Given records START
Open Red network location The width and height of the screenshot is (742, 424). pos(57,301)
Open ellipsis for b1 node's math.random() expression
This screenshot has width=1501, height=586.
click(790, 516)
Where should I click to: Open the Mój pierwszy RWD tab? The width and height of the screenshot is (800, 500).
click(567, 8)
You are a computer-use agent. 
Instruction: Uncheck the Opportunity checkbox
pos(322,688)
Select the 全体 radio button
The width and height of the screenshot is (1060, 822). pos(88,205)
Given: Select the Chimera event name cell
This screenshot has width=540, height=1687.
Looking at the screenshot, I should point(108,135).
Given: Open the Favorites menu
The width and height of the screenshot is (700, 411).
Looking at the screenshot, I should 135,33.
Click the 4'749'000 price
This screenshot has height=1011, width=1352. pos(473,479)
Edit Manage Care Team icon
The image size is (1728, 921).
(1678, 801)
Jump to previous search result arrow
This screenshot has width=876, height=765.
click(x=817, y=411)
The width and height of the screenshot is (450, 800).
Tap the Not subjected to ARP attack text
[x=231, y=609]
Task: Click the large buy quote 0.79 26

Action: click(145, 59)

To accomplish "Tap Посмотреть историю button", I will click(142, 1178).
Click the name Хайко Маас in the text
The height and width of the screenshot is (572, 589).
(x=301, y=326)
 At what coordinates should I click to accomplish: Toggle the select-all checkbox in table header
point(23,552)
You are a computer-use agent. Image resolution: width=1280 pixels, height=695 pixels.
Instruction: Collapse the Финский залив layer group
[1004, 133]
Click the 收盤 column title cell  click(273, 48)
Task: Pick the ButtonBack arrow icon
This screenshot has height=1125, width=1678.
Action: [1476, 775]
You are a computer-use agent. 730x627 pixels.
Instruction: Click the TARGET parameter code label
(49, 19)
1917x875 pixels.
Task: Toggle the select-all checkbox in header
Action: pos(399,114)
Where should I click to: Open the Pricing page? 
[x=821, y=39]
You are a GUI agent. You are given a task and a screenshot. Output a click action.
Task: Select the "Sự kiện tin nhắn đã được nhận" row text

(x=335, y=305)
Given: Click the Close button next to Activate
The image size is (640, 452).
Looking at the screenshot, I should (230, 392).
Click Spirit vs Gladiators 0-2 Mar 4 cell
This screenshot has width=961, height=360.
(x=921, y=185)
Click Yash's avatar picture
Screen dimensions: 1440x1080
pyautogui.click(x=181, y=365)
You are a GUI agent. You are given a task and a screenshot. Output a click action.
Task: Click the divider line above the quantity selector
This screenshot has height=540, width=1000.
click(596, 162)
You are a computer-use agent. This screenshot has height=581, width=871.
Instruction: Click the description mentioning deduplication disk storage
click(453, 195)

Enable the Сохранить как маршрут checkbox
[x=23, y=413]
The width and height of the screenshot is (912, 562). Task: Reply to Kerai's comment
Given records END
Work request: Write down again, exactly as given, only the lines above that fall from the line with "Where should I click to: Open the Mój" to the line with "Given: Select the Chimera event name cell", inclusive.

Output below:
Where should I click to: Open the Mój pierwszy RWD tab? The width and height of the screenshot is (800, 500).
click(567, 8)
You are a computer-use agent. 
Instruction: Uncheck the Opportunity checkbox
pos(322,688)
Select the 全体 radio button
The width and height of the screenshot is (1060, 822). pos(88,205)
Given: Select the Chimera event name cell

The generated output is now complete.